The comedian joined a Zoom call with Mandy Mahoney, 49, from London, who is living with treatable but not curable breast cancer and has been shielding for over 100 days, as he urged the public to donate to Macmillan’s Emergency Appeal.
Vegas, whose father was supported by Macmillan Cancer Support, heard about the difficulty of attending chemotherapy appointments alone during the pandemic, the emotional toll of shielding and her fears about what the future holds as lockdown eases for the rest of society.
She also told him how Macmillan’s support line and online community have been vital sources of support for her throughout the crisis.
The charity has experienced a significant drop in income due to the pandemic and launched an appeal in April as a result.
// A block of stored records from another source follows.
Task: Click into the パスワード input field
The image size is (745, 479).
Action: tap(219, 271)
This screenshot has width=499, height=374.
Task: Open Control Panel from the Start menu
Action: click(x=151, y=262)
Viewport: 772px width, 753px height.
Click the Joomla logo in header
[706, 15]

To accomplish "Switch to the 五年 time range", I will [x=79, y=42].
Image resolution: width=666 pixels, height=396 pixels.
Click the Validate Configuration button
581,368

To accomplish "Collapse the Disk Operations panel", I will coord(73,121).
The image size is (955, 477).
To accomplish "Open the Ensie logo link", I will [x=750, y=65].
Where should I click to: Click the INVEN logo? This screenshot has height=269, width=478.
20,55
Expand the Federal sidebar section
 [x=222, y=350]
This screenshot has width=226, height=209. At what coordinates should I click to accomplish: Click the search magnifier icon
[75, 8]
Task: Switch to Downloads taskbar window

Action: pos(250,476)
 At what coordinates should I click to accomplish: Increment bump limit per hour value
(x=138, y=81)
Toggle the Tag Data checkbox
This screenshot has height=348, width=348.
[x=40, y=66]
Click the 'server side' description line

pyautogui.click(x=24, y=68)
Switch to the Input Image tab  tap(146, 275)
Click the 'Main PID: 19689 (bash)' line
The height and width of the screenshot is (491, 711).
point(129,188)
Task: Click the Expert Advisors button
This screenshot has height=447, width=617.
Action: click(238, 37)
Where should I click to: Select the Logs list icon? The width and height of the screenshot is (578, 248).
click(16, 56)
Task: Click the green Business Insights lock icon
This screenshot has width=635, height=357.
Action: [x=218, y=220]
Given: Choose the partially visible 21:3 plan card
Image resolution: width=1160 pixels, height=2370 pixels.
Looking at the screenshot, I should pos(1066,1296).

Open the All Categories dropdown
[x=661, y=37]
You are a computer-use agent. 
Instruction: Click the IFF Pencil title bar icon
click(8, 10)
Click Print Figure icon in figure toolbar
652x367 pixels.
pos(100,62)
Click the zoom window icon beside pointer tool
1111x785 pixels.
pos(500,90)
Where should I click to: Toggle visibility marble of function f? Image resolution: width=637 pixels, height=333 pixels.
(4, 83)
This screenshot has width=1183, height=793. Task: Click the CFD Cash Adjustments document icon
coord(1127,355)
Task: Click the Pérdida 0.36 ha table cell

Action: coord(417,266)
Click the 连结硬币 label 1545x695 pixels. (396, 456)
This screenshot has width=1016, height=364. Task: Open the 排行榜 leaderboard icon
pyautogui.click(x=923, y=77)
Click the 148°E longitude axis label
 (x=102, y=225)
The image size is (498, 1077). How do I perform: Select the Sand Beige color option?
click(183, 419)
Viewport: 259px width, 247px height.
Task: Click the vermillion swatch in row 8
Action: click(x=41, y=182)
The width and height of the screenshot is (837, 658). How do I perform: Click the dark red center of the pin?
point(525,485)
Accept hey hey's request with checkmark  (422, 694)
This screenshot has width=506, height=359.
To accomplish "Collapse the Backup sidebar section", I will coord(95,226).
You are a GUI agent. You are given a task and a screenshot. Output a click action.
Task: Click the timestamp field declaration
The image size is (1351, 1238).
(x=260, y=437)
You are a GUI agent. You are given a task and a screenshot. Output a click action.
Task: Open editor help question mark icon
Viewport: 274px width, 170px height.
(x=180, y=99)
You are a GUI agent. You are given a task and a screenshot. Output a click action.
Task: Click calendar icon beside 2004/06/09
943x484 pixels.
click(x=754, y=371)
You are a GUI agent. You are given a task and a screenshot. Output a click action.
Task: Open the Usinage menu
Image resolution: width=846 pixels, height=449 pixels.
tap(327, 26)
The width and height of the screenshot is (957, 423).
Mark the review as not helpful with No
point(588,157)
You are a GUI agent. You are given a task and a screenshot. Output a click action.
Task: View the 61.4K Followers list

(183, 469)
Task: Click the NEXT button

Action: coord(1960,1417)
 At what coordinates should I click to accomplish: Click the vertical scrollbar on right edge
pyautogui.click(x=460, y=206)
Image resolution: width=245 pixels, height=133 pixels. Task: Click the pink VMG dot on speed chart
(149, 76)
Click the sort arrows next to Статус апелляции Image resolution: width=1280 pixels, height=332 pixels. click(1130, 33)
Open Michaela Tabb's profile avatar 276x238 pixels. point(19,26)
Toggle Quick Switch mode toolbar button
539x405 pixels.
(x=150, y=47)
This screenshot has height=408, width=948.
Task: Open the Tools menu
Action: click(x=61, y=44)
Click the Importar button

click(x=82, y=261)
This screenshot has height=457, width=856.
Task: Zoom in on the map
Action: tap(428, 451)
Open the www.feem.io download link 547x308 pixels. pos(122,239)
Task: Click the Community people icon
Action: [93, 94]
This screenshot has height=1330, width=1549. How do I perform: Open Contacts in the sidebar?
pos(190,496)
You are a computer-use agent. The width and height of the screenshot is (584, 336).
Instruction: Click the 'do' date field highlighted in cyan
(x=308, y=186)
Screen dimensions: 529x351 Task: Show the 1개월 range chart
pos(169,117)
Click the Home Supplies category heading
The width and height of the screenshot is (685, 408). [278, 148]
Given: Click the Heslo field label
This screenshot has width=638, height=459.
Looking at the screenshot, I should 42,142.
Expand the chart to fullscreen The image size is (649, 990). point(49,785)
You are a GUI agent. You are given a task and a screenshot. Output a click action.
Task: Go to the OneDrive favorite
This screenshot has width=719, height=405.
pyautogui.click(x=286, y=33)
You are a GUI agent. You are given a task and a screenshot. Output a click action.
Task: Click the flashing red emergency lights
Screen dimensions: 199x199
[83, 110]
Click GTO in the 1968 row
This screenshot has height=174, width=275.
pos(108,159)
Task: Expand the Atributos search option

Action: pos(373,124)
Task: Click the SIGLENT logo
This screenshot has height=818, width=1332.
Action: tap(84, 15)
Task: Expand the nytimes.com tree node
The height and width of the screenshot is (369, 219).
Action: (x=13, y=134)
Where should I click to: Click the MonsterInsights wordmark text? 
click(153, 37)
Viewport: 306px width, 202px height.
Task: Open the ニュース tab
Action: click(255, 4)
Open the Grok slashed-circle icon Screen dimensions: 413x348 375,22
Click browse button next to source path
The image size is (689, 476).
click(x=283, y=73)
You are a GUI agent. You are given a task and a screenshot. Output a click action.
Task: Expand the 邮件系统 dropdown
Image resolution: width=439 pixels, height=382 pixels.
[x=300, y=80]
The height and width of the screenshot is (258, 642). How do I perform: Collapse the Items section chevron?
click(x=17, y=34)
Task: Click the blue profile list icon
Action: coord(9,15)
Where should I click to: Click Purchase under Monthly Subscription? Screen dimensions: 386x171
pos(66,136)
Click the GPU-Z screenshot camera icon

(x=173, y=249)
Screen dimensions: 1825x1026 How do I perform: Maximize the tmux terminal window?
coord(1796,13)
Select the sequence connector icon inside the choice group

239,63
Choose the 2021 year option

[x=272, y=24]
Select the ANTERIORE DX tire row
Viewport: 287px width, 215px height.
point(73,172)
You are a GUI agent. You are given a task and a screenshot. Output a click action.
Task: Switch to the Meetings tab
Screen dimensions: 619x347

It also launched a ‘Telephone Buddies’ scheme to match volunteers with cancer patients to give them a regular call to discuss what they are experiencing.
Vegas said: “There are countless numbers of people like Mandy who are dealing with cancer during the pandemic. Macmillan is such an important lifeline to them all and it needs all the help it can get so it can continue to be there for people who rely on its vital services.
“Anything you can give makes such a huge difference to the lives of people living with cancer.”
He added: “For the first time, during the last fortnight, I’ve actually been in lockdown on my own.
“My son has gone back to his mum’s and I’ve been doing support work within the community – doing food drops and sourcing and delivering PPE. So, I’ve only had two weeks proper experience of lockdown on my own and it’s already wrecking my head.
“I’ve only had to isolate myself for two weeks and I’m losing it. I’ve just had a crew here filming Gogglebox and I just didn’t want them to leave.”
Mahoney added: “Covid-19 has made living with cancer lonelier and more isolating because now you’re just left inside with your thoughts.
“I want to go back to work and do all the things that made my life the norm for me, but I’m not confident about when I’ll be able to do that. Thankfully there are people like Macmillan.
“I use their phone line like it’s the fourth emergency service, it’s basically on speed dial. You need that particularly when you can’t go out to meet your friends and family.”